耳鼻科医のバイブルのなかでそれに該当するような病名は下記のようなものがあります。

  1. 心因性難聴
  2. 心因性めまい
  3. 心因性発声障害
    1. 心因性失語症
    2. 心因性仮声帯発声
  4. 咽頭異物感

それぞれを説明していくと
  1. 解剖的に耳にはなんら異常なく、心因的に起こるもので、測定の都度、聴力検査の値が動揺して、そのほかの検査では異常を認めないもの。 脳波聴力検査などの検査は当院ではできませんので日ごろの生活状況を伺い推測するしかありませんが、学校健診などで異常といわれた児童では検査に集中できずに、その都度大きな変動があるお子さんがいます。そういう場合には日を開けて三度ぐらいする場合もあり、根競べ?みたいな感じになり、最終的には私が納得する値に到達するというケースがあります。子供の気持ちの問題や性格に関係するようです。

  2. 患者さんが訴えるめまいはかなり主観的です。ですから耳鼻科的な眩暈の確認としては「眼振検査」による「自発眼振」の存在が、その患者さんの病態をしめしています。
    先天性眼振以外は作り出すことはできません。患者さんの意思で作り出すことが出来ないということは、いかに眩暈を表現していても耳鼻科医は診断できません。よく他科で「血液検査や心電図などに異常がないからこれは内耳による耳鼻科のめまいだ」といわれ来院される方が多いですが、眼振を見ずして、「これはメニエールだ」とか「良性発作性眩暈だ」とかは診断しないでください。患者さんはその言葉を信じて来院されます。
    高齢の方では当然聴力の低下や耳鳴りが普段からあり、それに伴ってめまいがあるとメニエールと診断されて、ご本人もそれに納得されてしまいます。

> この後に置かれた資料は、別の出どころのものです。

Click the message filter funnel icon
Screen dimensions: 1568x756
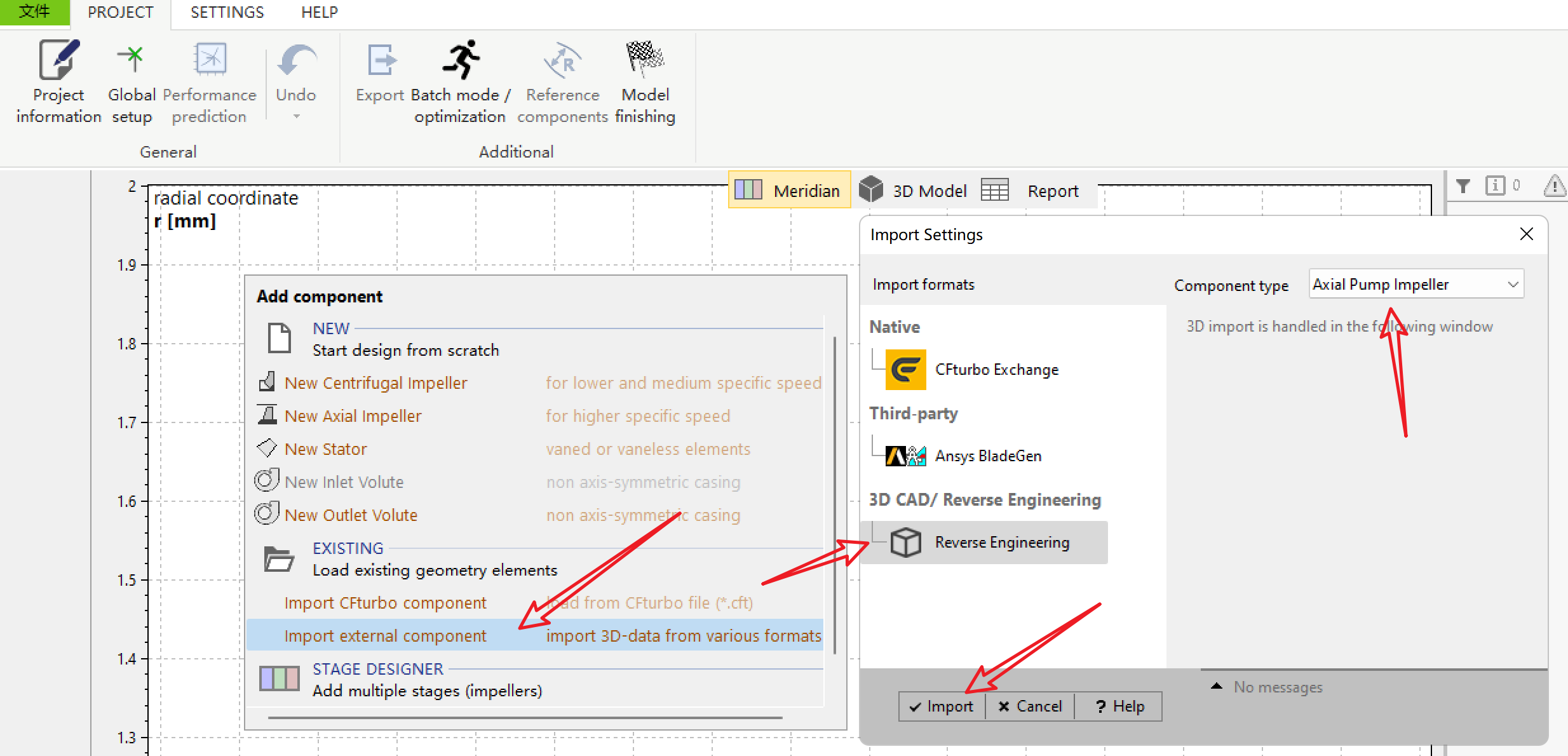[1463, 186]
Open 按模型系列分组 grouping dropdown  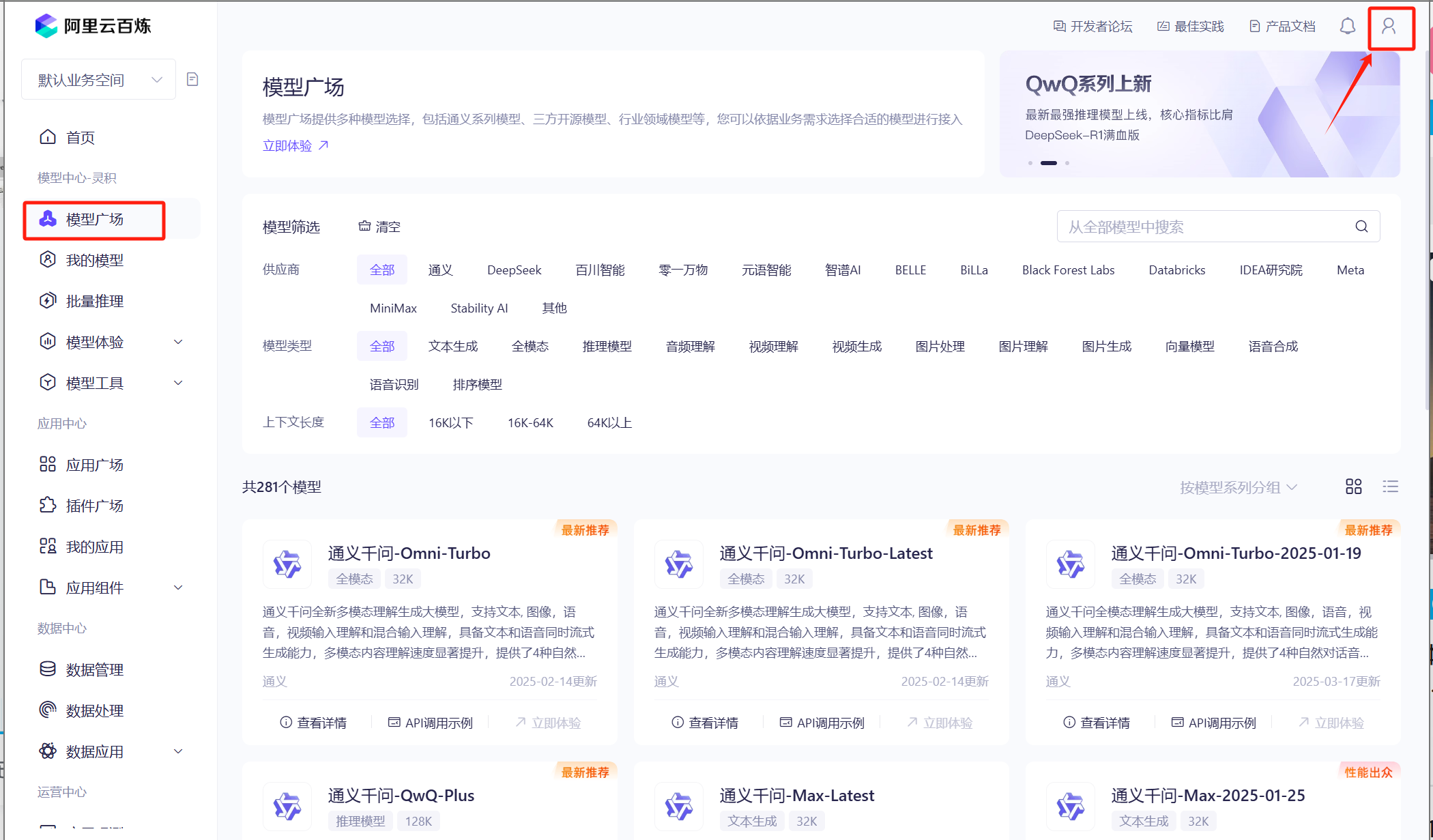pos(1238,487)
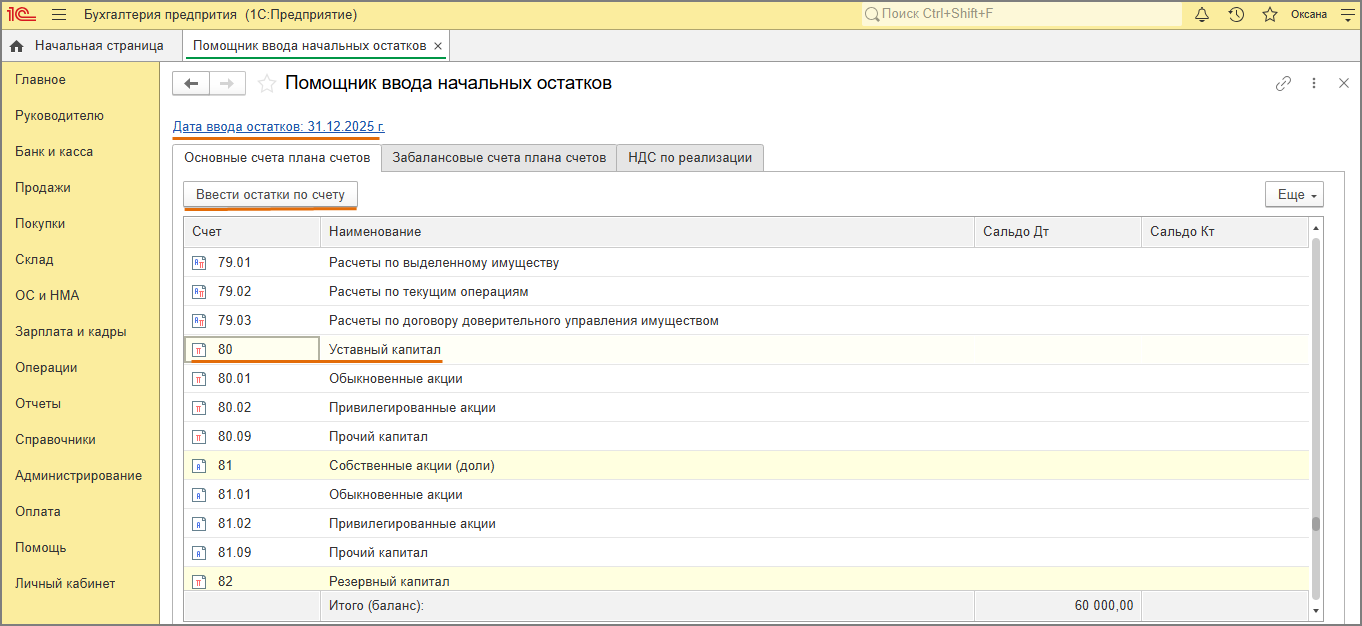Go back with the left arrow button

click(x=191, y=84)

  3. 精神病や精神的な外傷(叱責・驚愕・悲嘆など)や心の問題でおこるものです。
    1. いわゆるヒステリー性失声症といわれるもので、完全に声が出ないか、出てもささやき声ぐらいで、心因性反応が発声機能症状としてあらわれたものなので、精神科による対応が必要となってきます。
    2. 正常の場合には発声に関与しない仮声帯が、発生時に強く内転して正常の声帯振動をさまたげ、強い気息性、圧迫性の音声を生じます。

  4. 訴えとしては塊がつかえたような異物感、詰まる感じで飲み込みづらい感じなどです。 原因としては慢性副鼻腔炎などによる後鼻漏、上咽頭炎、咽喉頭酸逆流症、甲状腺腫などの外部からの圧迫(これはよほど大きくないと症状は出現しないとおもいます)、舌扁桃肥大などが原因とされますが、実際にはこういった症状がない場合は神経質でがん恐怖症があったり、精神的な要因が潜んでいる場合があります。